Resolving the 4D chromatin dynamics during early random X chromosome inactivation

X chromosome inactivation (XCI) is a process that compensates X-linked gene dosage in mammalian female cells. The silencing of a randomly selected chromosome is accompanied by dramatic three-dimensional (3D) reorganization across the entire chromosome. To investigate the 4D chromatin dynamics during early inactivation stages, we applied the multi-omics sequencing technique HiRES, which simultaneously detects 3D genome and transcriptome in single cells, in a mouse embryonic stem cell line with induced random XCI. The 3D genome and transcriptome dual-omics data allowed us to identify XCI lineages at single-cell resolution.

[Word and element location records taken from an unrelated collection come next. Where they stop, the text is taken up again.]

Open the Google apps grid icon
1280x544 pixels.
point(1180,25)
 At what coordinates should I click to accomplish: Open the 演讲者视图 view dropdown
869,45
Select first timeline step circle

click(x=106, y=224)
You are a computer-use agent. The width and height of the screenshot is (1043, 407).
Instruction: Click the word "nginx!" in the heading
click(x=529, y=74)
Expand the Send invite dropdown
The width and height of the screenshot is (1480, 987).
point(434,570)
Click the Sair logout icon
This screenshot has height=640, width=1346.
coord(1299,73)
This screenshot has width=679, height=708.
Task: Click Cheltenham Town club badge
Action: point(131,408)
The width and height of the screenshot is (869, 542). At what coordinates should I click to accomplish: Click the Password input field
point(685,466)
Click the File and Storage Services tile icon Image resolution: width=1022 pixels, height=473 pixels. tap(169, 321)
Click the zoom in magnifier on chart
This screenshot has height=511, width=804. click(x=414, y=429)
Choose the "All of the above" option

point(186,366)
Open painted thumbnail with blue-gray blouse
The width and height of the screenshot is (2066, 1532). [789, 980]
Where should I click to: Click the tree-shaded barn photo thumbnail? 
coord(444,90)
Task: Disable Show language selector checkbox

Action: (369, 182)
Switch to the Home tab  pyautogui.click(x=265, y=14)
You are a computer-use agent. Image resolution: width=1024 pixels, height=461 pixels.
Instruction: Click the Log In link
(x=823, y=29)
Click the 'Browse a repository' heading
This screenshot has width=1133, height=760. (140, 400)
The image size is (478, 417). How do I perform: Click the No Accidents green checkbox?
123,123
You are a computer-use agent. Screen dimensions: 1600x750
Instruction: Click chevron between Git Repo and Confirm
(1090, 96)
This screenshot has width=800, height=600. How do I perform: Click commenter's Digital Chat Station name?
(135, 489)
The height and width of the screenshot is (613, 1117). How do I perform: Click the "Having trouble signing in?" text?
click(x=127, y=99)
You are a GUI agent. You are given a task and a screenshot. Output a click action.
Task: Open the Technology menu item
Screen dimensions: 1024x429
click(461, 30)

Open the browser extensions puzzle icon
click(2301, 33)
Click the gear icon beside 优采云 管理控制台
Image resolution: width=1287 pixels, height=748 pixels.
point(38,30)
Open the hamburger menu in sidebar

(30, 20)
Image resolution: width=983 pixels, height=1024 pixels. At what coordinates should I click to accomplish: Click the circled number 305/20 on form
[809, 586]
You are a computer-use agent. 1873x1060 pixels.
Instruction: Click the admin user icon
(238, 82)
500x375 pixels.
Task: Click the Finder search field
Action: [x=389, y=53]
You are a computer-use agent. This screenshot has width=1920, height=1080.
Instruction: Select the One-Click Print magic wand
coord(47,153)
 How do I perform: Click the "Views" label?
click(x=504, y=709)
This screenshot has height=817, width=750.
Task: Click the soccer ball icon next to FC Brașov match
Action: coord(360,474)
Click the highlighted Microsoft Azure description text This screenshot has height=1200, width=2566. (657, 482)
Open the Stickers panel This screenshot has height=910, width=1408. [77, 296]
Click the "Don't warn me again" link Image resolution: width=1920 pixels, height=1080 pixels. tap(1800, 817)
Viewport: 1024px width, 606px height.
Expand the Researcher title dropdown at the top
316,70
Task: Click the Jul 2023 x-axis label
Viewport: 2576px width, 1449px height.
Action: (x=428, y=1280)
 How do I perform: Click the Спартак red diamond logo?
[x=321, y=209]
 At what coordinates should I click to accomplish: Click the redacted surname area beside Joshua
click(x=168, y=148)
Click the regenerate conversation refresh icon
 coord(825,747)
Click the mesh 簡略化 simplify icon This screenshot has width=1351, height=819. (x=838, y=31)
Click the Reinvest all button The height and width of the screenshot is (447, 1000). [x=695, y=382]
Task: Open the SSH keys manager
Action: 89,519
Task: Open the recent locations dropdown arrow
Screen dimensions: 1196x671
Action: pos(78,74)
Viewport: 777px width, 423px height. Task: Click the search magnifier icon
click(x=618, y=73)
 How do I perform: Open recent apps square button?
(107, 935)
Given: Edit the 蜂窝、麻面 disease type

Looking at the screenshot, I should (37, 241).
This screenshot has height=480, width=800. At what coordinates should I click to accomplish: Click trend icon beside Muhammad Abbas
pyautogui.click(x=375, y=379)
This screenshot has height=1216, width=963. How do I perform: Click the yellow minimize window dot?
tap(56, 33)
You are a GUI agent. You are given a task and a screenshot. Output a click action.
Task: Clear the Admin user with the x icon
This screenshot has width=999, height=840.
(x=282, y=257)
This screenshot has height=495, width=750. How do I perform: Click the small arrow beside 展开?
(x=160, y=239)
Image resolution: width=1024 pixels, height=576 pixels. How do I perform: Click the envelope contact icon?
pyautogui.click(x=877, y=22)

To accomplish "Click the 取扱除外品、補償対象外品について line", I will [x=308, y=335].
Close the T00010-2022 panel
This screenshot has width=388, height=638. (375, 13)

We characterized multiple layers of chromosome reorganization during random XCI and discovered a transient structural inactivation state for both X chromosomes resulted from biallelic Xist expression. By constructing single-cell inactivation trajectories, we found that a vast majority of chromatin remodeling either accompanied or followed gene silencing. Further analysis of interaction decay kinetics revealed that TAD attenuation began from loss of interactions on TAD anchors. This study thus drew a detailed depiction of fine-scale chromatin reorganization during the initiation of random XCI. To initiate random X-chromosome inactivation (rXCI), we induced the differentiation of female hybrid mouse embryonic stem cells (mESCs) obtained from a cross between the C57B6/J and CAST/EiJ mouse strains by removing 2i/Lif. Subsequently, we harvested cells at multiple time points during the differentiation process, spanning from day 0 to day 4. We then utilized HiRES technology to simultaneously obtain 3D genome and transcriptome data at the single-cell level.